Leila Slimani: après le Goncourt, les insignes d’Officier des Arts et des Lettres

L’écrivaine franco-marocaine est sur un nuage et a de quoi se prévaloir dans le monde de la culture en général, et celui de la littérature en particulier. C’est ainsi qu’après le prestigieux Prix Goncourt 2016 que son roman « Chanson douce » avait obtenu, Leila Slimani s’est vu récompenser par les insignes d’Officier des Arts des Lettres qui lui a été remis par la ministre française de la Culture, Audrey Azoulay ce jeudi.

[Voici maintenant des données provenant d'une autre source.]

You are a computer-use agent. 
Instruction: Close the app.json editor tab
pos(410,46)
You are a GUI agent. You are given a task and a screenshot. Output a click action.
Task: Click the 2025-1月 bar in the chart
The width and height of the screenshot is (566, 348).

L’Ordre des Arts et des lettres est une décoration honorifique de l’Etat français, gérée par le ministère de la Culture, et destinée à récompenser « les personnes qui se sont distinguées par leur création dans le domaine artistique ou littéraire ou par la contribution qu’elles ont apportée au rayonnement des arts et des lettres en France et dans le monde. ». Et l’auteure, entre autres, des romans « Dans le jardin de l’ogre » et  « Le diable est dans les détails », avec cette haute distinction, est sur le point de rejoindre au panthéon des écrivains franco-marocains son illustre aîné, Tahar Ben Jelloun (TBJ pour les intimes), Prix Goncourt 1987 avec son roman « La Nuit sacrée » et détenteur de la Légion d’honneur.

Leila Slimani aura un emploi du temps parisien aussi chargé que réjouissant puisqu’elle est aussi de la grand-messe de la 37ème édition du Salon du livre de Paris (du 24 au 27 mars), appelé « Livre Paris » cette année, et dont le Royaume  est l’invité d’honneur. Faisant partie des auteurs invités, la lauréate du Prix Goncourt et nouvelle détentrice des insignes d’Officier des Arts et des lettres contribuera assurément à ce que ce que le Salon 2017 atteigne l’objectif qu’il s’est assigné: célébrer la force des liens culturels entre la France et le Maroc.